In short, Mr. Community has it all. Chiseled looks, money, status, talent, a power job, perfect daughters, a big home, and a trophy wife. Nearly anyone who passes John on the street would gladly switch places with him.
“Dawn”, John’s trophy wife, is not a public person. She prefers to stay in the shadows. This causes frustration for John. What good is a trophy wife if the trophy hides in a box?
While not drawn to crowds and public relations events, Dawn does enjoy helping others. Dawn once spent her own time and money getting the family of a work acquaintance out of an area that was expecting a destructive hurricane.
She can’t pass a homeless person without opening her heart and her wallet. When she rode the train to work, she would often find herself buying tickets for women with children who claimed they were stranded and needed money for the trip back home in Chicago.
And Dawn spent much of her Summer visiting a shut-in neighbor, bringing the elderly woman food, straightening her home, caring for her sick dog.
John or Dawn: Which are you?
John invests in public displays, joins high-visibility groups, sits on high-profile boards. John receives praise throughout each day while he spreads broad smiles and exudes charisma. John walks through life enriching his own PR, extending his own considerable power over the people he passes.

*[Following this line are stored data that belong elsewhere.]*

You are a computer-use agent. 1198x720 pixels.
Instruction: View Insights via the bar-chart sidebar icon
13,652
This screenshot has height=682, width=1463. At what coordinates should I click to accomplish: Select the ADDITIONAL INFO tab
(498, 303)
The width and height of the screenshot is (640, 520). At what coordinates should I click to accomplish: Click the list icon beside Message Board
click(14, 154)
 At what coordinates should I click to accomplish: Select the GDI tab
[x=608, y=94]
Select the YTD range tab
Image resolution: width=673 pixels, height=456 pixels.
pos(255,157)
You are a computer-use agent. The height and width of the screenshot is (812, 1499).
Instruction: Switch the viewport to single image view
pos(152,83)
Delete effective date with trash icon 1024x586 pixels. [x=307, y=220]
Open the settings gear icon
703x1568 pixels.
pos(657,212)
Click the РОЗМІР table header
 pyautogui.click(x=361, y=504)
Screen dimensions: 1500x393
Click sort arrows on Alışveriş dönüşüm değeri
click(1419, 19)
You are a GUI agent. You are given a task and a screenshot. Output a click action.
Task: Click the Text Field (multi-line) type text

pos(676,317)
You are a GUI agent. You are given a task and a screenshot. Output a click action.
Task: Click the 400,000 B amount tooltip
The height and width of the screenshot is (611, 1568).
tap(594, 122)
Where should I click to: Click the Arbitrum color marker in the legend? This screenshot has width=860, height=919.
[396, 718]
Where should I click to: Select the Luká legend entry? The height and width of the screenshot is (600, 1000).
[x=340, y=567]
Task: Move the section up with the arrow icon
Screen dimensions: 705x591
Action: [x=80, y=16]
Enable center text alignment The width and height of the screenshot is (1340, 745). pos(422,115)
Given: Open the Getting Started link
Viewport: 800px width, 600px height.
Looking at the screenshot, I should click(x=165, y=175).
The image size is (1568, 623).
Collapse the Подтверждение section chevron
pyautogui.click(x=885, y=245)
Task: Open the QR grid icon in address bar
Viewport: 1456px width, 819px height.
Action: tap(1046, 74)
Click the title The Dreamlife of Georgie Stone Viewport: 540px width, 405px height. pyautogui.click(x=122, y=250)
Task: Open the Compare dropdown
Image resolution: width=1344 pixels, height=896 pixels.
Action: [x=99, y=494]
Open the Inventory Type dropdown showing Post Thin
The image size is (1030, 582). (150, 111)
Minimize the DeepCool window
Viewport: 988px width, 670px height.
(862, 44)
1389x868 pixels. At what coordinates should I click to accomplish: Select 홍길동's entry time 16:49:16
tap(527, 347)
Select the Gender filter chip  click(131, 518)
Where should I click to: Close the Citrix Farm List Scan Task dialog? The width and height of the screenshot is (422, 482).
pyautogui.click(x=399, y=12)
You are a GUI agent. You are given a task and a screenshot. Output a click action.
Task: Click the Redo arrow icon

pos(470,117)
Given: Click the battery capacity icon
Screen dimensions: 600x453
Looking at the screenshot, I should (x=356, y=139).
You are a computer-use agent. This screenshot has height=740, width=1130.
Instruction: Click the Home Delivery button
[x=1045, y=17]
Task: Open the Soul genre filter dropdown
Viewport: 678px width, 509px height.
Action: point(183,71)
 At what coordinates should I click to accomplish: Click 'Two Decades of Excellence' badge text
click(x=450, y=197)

Dawn sits in the shadows, helping one or two people at a time. Instead of craving the spotlight for her efforts, she asks to remain anonymous. Her reward comes from the silent tears of gratitude she receives from those whose lives she’s touched. Much of what Dawn does extends goodwill that society relies upon to lift up the weakest members.
It’s impossible to know what goes on in the lives of others. There are two sides to every story, and things are not always what they appear. None but God can know or judge motives. But from my very limited perspective, Dawn represents what’s going well in society.
The Dawns of this world seek to give, to pay forward, to share with others. Dawns don’t enter into situations asking “What is this going to cost me?” or “What am I going to get for doing this?” Instead, Dawns live the Golden Rule, striving to help–in a quiet way–those in need.
Which would you rather have as a neighbor? And what kind of neighbor are you?